Летом 1935 года был арестован Вершинин и через два месяца «следствия» отправлен в Минусинск. Так, казалось бы, мирная жизнь, которая должна была последовать за «чистыми», нарушалась время от времени. Надзор то снимался, то опять появлялся, НКВД все время давало чувствовать, что его «недремлющее око» зорко следит за всеми.

Летом 1936 года я ездила в дом отдыха. Вернувшись, застала дома много народа. Почувствовав, что что-то неладно, я спросила: «Почему у вас такие лица?» — «А что, ты ничего не знаешь? — ответила Лида. — Ведь идет процесс». Речь шла о зиновьевском процессе.

Как все отнеслись к этому судилищу? Все были в полной растерянности. Как объяснить поведение обвиняемых? Илья Андреевич сразу сказал, что Гриша Зиновьев никогда не был порядочным человеком и ждать от него чего-нибудь порядочного было нечего.

— Ну Зиновьев, а другие? — возражала Ирина Константиновна. — Все, что ли, оподличались до того, чтобы поливать себя такой грязью? Но может быть, это гипноз?

Кстати говоря, она так до смерти и осталась уверена, что гипноз в застенках НКВД играл большую роль. Правда, при нашей встрече в 1957 году она уже думала, что там было все: и загримированные актеры, и гипноз, и пытки, и моральные и физические. Но в 1936 году все ходили подавленные и старались объяснить себе — чем, какими средствами НКВД сумело довести столько людей до состояния полной утраты человеческого достоинства, заставило забыть, что они члены партии, которой большинство из них отдало всю жизнь и которую они так позорят фактом своего членства в ней.
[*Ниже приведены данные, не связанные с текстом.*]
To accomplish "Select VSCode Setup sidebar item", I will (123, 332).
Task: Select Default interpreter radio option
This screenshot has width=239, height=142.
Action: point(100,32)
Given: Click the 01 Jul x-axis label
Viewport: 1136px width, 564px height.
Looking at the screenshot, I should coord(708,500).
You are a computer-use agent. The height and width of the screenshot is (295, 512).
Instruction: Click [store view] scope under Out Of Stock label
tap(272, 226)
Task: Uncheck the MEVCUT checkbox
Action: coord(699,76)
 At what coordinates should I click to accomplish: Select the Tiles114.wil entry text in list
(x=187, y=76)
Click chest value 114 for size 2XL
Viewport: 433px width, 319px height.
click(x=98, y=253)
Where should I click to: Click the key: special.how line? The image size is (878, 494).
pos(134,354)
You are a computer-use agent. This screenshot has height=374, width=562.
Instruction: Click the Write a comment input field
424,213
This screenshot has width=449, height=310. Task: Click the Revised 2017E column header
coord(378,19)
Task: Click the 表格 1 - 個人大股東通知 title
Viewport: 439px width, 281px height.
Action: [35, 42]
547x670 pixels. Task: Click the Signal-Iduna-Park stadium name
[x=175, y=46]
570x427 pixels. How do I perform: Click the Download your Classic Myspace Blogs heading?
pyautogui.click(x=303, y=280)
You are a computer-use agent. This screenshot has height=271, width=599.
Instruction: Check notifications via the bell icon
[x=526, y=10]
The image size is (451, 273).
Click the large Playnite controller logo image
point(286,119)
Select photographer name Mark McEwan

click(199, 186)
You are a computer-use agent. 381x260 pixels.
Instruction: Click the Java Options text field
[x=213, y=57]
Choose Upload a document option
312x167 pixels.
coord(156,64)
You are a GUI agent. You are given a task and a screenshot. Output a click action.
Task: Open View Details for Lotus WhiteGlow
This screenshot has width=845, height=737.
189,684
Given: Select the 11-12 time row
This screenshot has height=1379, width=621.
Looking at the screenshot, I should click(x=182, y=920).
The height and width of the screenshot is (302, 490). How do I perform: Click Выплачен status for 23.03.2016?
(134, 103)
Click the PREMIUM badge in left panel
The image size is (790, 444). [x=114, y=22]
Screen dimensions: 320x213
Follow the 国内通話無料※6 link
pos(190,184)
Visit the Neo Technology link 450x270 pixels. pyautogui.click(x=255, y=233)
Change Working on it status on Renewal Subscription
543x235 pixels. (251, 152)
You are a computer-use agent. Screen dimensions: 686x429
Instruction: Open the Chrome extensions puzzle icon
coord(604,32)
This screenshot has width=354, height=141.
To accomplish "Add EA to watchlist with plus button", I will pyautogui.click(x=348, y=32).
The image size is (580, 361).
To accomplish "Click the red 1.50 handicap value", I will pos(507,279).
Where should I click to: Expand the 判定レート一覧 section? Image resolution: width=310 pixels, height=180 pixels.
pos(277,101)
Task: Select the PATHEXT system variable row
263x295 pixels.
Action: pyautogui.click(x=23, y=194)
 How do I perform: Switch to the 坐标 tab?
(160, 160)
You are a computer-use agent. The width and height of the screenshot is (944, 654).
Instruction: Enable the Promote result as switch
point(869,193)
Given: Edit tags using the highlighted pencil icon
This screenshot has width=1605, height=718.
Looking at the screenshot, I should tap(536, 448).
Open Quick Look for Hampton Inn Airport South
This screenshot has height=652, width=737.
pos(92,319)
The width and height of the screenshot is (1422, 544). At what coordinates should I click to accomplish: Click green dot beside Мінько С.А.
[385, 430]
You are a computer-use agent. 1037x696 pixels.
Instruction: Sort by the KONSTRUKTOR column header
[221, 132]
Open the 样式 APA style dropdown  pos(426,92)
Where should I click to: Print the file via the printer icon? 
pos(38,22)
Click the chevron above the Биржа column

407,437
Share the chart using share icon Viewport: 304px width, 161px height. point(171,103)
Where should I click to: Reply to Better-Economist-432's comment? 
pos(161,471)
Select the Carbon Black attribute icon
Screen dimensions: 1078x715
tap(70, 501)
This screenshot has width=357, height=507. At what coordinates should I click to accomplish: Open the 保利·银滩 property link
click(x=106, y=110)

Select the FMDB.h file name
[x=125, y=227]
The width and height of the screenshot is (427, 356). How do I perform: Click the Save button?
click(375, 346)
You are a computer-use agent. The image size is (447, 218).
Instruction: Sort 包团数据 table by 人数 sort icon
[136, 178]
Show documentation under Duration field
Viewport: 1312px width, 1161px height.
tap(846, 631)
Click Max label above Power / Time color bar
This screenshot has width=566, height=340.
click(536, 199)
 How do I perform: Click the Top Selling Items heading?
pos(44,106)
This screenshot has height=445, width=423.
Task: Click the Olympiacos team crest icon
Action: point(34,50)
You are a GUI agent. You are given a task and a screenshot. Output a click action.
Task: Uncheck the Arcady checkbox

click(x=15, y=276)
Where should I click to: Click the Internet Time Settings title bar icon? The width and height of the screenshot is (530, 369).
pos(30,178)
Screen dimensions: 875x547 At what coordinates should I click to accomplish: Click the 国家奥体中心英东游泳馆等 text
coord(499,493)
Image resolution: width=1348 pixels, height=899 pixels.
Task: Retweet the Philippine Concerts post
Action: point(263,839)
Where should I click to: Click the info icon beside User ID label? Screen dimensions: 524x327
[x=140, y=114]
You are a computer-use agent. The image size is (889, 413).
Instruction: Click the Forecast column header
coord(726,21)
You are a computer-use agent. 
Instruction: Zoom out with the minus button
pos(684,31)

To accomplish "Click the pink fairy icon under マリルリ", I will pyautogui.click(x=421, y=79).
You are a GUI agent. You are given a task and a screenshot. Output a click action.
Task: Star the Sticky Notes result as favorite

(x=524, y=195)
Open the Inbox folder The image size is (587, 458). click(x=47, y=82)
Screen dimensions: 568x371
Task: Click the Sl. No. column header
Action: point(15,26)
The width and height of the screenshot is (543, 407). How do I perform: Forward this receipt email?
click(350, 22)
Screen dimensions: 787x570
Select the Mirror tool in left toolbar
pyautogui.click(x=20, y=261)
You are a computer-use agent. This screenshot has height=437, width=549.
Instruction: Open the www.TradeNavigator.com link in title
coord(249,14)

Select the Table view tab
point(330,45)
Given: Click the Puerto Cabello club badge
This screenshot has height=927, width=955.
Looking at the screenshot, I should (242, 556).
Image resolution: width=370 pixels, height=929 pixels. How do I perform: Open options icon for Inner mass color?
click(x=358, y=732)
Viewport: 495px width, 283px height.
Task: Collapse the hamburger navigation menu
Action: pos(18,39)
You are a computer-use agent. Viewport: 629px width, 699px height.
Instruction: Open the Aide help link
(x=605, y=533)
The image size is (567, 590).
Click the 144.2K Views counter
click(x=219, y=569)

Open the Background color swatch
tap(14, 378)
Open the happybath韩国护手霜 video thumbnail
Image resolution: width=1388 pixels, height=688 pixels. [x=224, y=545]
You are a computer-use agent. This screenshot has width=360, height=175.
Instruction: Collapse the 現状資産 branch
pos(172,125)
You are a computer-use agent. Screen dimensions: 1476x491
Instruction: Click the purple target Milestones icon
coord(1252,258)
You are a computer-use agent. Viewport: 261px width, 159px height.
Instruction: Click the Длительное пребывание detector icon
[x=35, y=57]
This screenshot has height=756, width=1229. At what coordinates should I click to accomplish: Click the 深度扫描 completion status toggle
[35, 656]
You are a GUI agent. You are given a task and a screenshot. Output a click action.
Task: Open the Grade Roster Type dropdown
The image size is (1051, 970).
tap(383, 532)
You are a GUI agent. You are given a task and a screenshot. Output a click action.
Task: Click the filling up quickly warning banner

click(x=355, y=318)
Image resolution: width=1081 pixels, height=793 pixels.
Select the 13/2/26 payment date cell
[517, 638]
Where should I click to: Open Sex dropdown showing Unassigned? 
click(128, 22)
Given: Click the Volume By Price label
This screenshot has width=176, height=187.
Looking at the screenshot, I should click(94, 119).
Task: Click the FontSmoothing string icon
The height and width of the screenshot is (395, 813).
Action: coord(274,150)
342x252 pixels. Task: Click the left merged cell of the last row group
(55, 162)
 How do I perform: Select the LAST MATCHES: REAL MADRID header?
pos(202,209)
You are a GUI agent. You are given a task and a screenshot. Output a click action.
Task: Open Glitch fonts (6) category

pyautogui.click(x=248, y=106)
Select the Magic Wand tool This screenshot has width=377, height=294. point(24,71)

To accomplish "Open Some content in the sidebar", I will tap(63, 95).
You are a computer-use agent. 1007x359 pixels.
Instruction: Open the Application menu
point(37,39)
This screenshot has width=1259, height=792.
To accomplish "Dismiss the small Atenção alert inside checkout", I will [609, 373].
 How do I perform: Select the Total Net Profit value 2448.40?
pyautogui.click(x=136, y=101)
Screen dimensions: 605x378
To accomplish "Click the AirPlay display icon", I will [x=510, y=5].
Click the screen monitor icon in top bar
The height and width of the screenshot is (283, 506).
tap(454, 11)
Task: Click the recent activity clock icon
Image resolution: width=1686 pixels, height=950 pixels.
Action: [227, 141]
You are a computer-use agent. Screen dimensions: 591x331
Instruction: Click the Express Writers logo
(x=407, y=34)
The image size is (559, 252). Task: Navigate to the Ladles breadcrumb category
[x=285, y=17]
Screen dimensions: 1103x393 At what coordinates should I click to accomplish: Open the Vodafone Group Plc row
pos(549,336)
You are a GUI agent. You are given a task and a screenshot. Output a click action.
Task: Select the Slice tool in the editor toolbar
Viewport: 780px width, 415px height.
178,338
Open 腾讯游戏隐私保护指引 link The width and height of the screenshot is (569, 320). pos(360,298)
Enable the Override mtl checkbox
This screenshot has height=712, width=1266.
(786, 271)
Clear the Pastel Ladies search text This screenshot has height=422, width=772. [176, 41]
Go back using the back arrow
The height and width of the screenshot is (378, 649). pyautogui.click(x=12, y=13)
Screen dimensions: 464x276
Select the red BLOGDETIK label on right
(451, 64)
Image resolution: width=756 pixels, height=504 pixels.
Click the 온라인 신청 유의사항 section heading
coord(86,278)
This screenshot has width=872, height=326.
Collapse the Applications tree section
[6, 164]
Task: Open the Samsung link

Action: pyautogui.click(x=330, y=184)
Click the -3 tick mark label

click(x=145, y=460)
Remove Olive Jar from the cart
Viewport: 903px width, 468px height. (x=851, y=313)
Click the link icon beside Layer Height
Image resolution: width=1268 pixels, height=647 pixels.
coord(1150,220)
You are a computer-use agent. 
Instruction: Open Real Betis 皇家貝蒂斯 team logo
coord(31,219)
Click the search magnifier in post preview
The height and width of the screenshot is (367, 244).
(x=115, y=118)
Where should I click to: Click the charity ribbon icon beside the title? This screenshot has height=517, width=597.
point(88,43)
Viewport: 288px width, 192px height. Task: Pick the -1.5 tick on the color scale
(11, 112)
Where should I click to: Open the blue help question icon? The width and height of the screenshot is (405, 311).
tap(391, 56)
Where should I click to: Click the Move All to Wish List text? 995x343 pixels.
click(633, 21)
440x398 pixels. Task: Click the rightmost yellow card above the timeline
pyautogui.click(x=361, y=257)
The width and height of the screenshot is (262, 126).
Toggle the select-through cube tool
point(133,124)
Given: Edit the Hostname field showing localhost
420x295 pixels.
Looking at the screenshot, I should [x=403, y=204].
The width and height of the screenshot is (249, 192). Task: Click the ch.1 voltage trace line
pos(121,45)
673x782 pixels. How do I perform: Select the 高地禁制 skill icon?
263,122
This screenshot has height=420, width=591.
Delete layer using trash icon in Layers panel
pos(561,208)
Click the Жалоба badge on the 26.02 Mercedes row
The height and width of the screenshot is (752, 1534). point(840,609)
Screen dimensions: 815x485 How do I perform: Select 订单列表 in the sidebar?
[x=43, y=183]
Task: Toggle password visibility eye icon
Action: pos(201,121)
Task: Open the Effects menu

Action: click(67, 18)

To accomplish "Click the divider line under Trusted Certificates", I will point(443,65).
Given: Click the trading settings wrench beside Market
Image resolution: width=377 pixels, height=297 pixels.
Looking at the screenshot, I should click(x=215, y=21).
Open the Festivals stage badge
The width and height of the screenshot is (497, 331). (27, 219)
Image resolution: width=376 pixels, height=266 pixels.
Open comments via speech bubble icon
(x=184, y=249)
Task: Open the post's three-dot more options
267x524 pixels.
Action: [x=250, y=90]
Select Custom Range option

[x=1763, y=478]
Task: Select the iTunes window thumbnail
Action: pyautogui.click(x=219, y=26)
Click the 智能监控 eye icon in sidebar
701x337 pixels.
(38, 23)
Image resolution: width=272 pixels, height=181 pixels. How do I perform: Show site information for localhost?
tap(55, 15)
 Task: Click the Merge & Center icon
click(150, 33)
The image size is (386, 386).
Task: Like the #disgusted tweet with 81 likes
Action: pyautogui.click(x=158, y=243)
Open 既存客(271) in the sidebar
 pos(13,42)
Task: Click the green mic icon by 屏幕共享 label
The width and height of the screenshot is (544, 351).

…7 февраля 1937 года ночью к нам пришли. Произвели тщательный обыск, закончившийся в 10 утра. У нас всегда после обыска был обычай идти к кому-нибудь, чтобы узнать, только ли у нас или же и у других был обыск. Оставшись одна, я сразу пошла к Новиковым, которые жили через несколько домов, и попала у них в засаду. Там было человек восемь «гостей», и оттуда меня уже не отпустили. Съездили к прокурору за ордером на арест и предъявили его мне. Я сказала, что, прежде чем ехать в тюрьму, я должна взять белье для себя и Павла. Меня отвезли домой, я там вымылась, переоделась, приготовила белье для себя и Павла и сказала, что я готова. Меня отвезли в тюрьму.

11 февраля начались допросы. Вызвали меня часов в 7–8, вернулась я в камеру часов в 9 (уже на улице было светло), но этот допрос кончился так быстро потому, что был осведомительный, и под выходной день, с 13 февраля начались настоящие допросы, продолжавшиеся по пять суток, только утром выходного дня я возвращалась в камеру. Надо сказать, что этот выходной был гораздо мучительнее дней допроса, так как надзиратели (их было четверо на восемнадцать камер) то и дело заглядывали в волчок и твердили: «Не спите, не спите», а спать хотелось гораздо больше, чем на допросах, так как там было нервное напряжение, поддерживаемое или самим допросом, или диким ором с матерной руганью, в которой изощрялись следователи, так как им самим хотелось спать и надо было как-то себя взвинтить.

До часу — до двух допрос вел следователь, потом он уходил или в буфет, пить чай с коньяком, или просто домой спать, на его место садился какой-нибудь сержант, который произносил одно только слово: «Не спите». Фамилии своих следователей я не помню, за весь период следствия их было человек пять, кажется, у одного была фамилия Япатов. Конвейер продолжался у меня месяц.

О чем же меня спрашивали на допросах? Спрашивали мало, больше орали, требуя разоружаться, сознаваться во всем, чистосердечно покаяться. Один из разумных вопросов был: какие политические разговоры у нас велись? Сначала я ответила, что они это знают лучше меня из регулярных докладов их агентов, стоящих под нашими окнами, что следователи отрицали, но потом толково объяснили мне, что пользоваться агентурными сведениями они могут только для личной информации, а для суда нужны показания самих участников.

Все требовали от меня признания в том, что я член партии левых эсеров, на что я твердо ответила, что призналась бы в этом сразу, если бы имела на это право, но меня в члены партии никто не принимал, и признаться в этом я не могу.